Gregarines are a varied collection of apicomplexan protists that parasitize many invertebrates such as the honey bee, which can endure brief life spans and colony loss (Stejskal 1965). Once ingested, gregarines have intricate life cycles in the intestines where they asexually reproduce and differentiate into trophozoites. It is known that colonies in tropical climates are more susceptible to gregarines (Stejskal 1965). However, little else is known about honey bee gregarines in terms of their seasonality, virulence and genetics as well as their biogeography (Stejskal 1965).

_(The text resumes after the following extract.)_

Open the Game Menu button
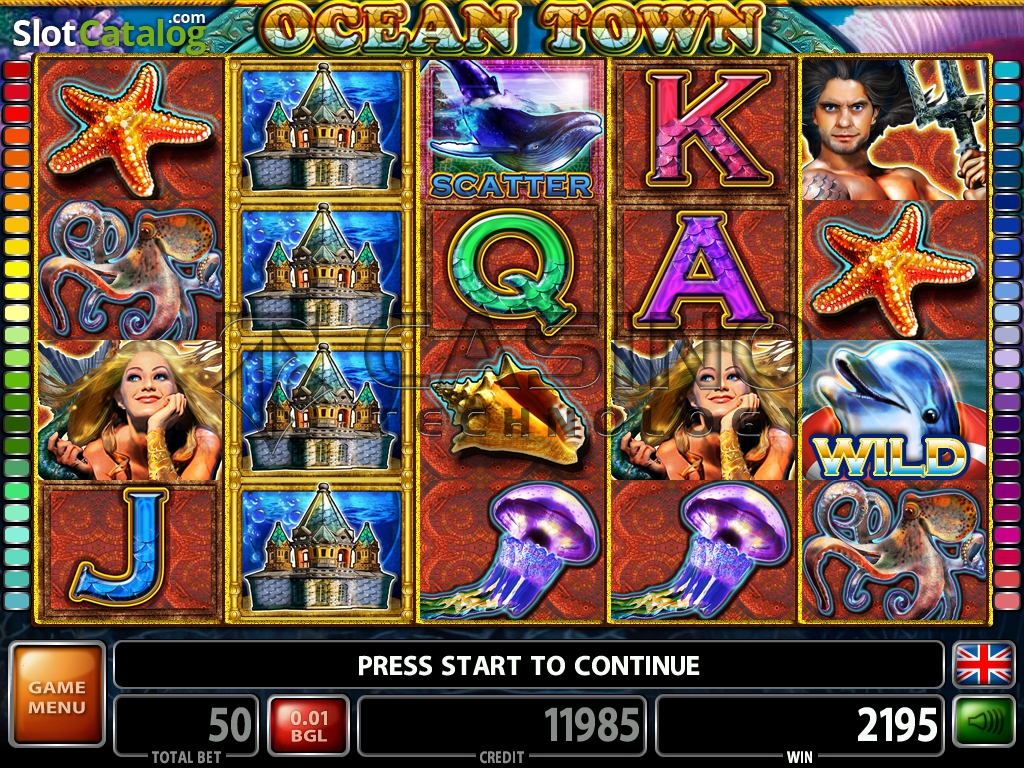This screenshot has height=768, width=1024. pos(57,694)
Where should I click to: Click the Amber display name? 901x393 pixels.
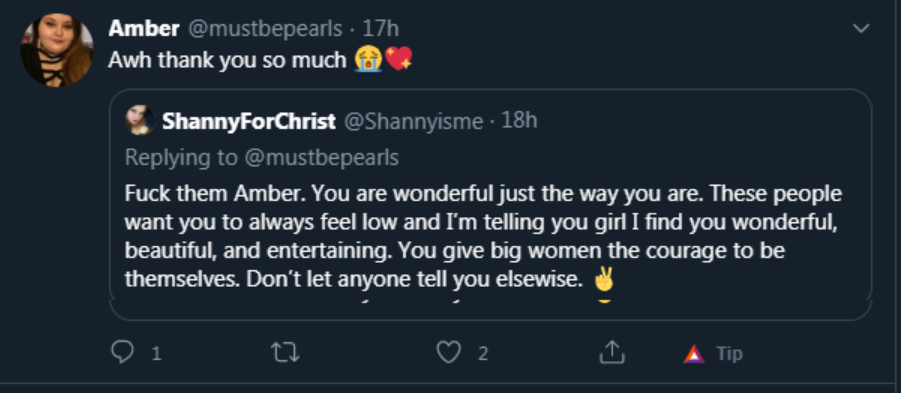(144, 28)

The amoeba Malpighamoeba mellificae (Prell 1926) is known to contaminate mature honey bees in temperate to tropical regions (Stejskal 1966). Ingested cysts develop into trophozoites and infect the Malpighian tubules. Related with the diminishing of bee colonies, M. mellificae is also concurrent with dysentery symptoms in mature honey bees and the predisposition of contaminated honey bees to vanish without explanation from the hive (Prell 1926). Genetic markers are at this time deficient for M. mellificae, and this therefore restricts more sensitive classification through the use of modern molecular techniques.
As seen by the very early dates of the research used in the section above it can be said that research in this area is lacking substantially both in funding and in general attention. Therefore, more current, relevant research is needed to give a balanced and accurate view of the role protists play in the decline of honey bee populations.
Finally one of the key areas where research is lacking is the cause of CCD. As yet there is no concrete cause, determined by research, for colony collapse disorder. Many research papers have talked about the causes of CCD however each seems to have a different explanation for the spontaneous abandonment of their hives by honeybees.
Future research needs to focus on to focus on the role insecticides have on CCD as there is plenty of research surrounding the role of pathogens, parasites and even electromagnetic radiation however, there is very little current research surrounding insecticides.
Honey bees contribute a lot of crucial pollination services to the world, providing 90% of the world’s nutrition. As their numbers are dropping at an alarming rate this therefore justifies current efforts to comprehend and enhance their exchanges with harmful and beneficial microbes and other threats.
Honey bees face a varied pathosphere and their capacity to defend against these threats depends upon: genetically based mechanisms that aid in resistance and tolerance, nutritional status and the build up of harmful and potentially toxic compounds. Even though the pathology of the honey bee has been a field of study for many years, numerous questions still remain concerning the effect of microbes upon bee health.
Due to huge advancements in molecular technology the genome sequences for primary honey bee pathogens are now available. The models used to explore host-pathogen relationships in honey bees are being changed due to the new, refined tools used for the genotyping and quantification of these relationships.
New tools, including improved microscopy, and reverse genetics of bee pathogensenable more accurate experiments involving diseases that affect honey bees and the population decline of the honey bee. These tools also alleviate the drawbacks of working with an organism for which genetic lineages are difficult to produce and preserve.